WHAT IS EXPECTED => Return the records exactly, from the first line through the "Image resolution: width=891" line.

[Items listed in a dataset]
Start of Block
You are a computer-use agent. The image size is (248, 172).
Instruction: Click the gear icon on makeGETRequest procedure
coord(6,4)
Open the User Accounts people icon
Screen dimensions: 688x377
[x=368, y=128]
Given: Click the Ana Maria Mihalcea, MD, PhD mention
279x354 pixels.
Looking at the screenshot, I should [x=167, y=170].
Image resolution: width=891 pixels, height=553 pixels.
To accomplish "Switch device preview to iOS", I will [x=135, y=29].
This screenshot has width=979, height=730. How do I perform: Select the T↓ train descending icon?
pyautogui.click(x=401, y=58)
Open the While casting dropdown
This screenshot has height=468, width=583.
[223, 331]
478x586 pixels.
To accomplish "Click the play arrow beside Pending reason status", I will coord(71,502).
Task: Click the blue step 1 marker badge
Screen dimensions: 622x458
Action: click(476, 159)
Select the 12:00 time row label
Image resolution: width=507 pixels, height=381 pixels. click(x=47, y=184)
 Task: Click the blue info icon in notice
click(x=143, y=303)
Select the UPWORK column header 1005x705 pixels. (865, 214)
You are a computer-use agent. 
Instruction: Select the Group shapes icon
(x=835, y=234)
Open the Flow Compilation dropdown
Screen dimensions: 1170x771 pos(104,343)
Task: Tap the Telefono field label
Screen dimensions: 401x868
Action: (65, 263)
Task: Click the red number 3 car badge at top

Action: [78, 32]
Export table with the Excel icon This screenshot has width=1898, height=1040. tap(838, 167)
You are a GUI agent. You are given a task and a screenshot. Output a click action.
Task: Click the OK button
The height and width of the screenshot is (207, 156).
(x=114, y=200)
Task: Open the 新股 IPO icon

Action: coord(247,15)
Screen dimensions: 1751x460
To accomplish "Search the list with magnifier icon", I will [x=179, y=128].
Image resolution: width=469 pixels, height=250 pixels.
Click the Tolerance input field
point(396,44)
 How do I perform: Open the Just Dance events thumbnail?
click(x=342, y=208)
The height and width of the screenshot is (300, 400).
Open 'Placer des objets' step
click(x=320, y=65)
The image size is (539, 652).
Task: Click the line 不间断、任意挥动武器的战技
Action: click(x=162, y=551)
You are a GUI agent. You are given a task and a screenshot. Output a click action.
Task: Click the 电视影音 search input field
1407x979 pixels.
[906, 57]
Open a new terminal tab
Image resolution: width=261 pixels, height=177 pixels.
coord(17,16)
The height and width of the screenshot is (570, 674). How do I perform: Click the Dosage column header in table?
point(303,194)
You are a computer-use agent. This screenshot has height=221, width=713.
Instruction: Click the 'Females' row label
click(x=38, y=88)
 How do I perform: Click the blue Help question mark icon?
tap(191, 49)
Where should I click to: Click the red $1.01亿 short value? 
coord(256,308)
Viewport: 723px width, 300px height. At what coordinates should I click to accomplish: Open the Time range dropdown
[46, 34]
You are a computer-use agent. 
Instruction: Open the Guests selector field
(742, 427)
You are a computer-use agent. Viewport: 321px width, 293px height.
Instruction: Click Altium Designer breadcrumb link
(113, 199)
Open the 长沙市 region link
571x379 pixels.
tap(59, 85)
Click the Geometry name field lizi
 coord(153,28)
End of Block
SOLUTION TO THIS TASK =>
You are a computer-use agent. The image size is (248, 172).
Instruction: Click the gear icon on makeGETRequest procedure
coord(6,4)
Open the User Accounts people icon
Screen dimensions: 688x377
[x=368, y=128]
Given: Click the Ana Maria Mihalcea, MD, PhD mention
279x354 pixels.
Looking at the screenshot, I should [x=167, y=170].
Image resolution: width=891 pixels, height=553 pixels.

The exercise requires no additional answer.